В 1935 году он пишет одну из своих лучших книг о кино «Фотогения невесомого». Во время оккупации Франции Эпштейна арестовывает гестапо, и лишь чудом, благодаря вмешательству Красного Креста, его удается спасти. После освобождения он посвящает большую часть времени преподаванию и теоретической работе. Эпштейн еще успел снять две короткометражки о Бретани и написать две книги: «Разум машины» (1946) и «Кино дьявола» (1947). Его смерть последовала 3 апреля 1953 года.
Главным полем теоретических и творческих опытов художника всегда было кинематографическое время. Связав понятие фотогении с движением и постоянно углубляя понимание этого феномена, он постепенно строит сложную теорию кинематографического пространства-времени, некоего изменчивого и текучего континуума, обратимого и относительного. Большое влияние на мысль Эпштейна оказала теория относительности Альберта Эйнштейна. В своих фильмах он постоянно экспериментирует с рапидом, крупным планом (изолятором времени пространства), в высшей степени прихотливыми формами монтажа. Он доводит до изощренности прием параллельного монтажа как способа конструирования двух переплетенных временных пластов. Понятно, что в 30-е годы и позже, когда на первый план выдвинулись проблемы звука и актера, работы Эпштейна не привлекали интереса и отчасти воспринимались как эстетические чудачества крупного мастера. Эпштейн стал жертвой мифа, в соответствии с которым его фильмы считались пережитками эстетизма 20-х годов. Французский киновед Филипп Одике справедливо отмечает: «Многие историки кино покраснели бы от стыда, если бы перечитали то, что они писали об Эпштейне, после того как взяли бы на себя труд пересмотреть его фильмы».
Эпштейну принадлежат наиболее глубокие разработки проблемы времени во французской кинотеории. Значительный интерес представляет и предложенная им своеобразная концепция фотогении. Этим Эпштейн определяет все те глубокие изменения, которые претерпевает сущее в кино. Он тонко разрабатывает проблему качественного изменения физической реальности при ее переходе на пленку.

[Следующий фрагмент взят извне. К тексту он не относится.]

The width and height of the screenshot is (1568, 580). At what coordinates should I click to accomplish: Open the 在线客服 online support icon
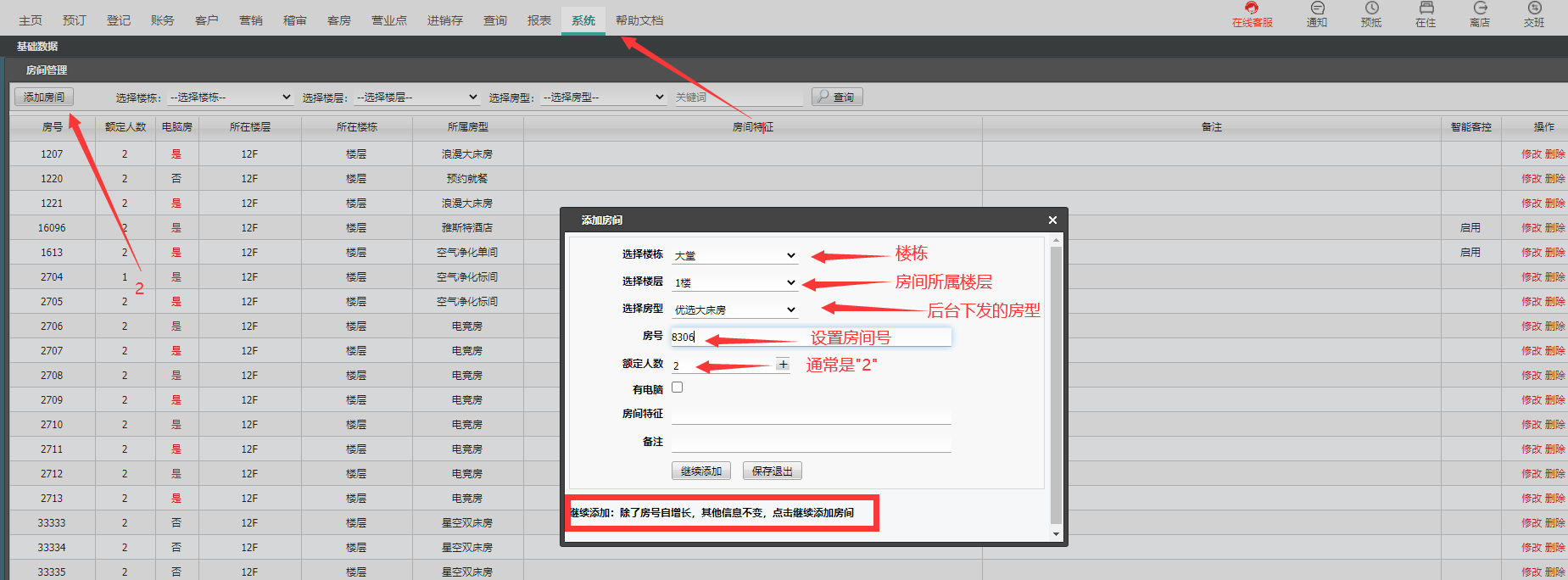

Так, крупный план для Эпштейна не просто способ укрупнения детали, мимики, эмоции, но качественное изменение самого бытия предмета. Эпштейн одним из первых весьма конкретно указывает на свойства киноязыка, задолго до работ С. М. Эйзенштейна проводит весьма плодотворные аналогии с паралогическим, чувственным мышлением. Динамизм экранной формы приводит Эпштейна к совершенно новым взглядам на проблему художественной формы. Он видит в кинематографе постоянное диалектическое отрицание формы, связанное с ее становлением. Динамизм экранного мира в концепции Эпштейна вступает в острое противоречие с фабулой как рациональным, дискурсивным, в конечном счете, литературным способом мышления, навязываемым традицией новому, качественно иному искусству.
Полемическая заостренность концепции Эпштейна иногда приводит к ее односторонности. Эпштейн столь непримирим ко всем «литературоцентрическим» формам мышления, что не хочет видеть их весьма плодотворного проникновения в искусство, синтеза двух тенденций - рациональной и чувственной. Поэтому кино необоснованно представляется ему жертвой логизирующей традиции.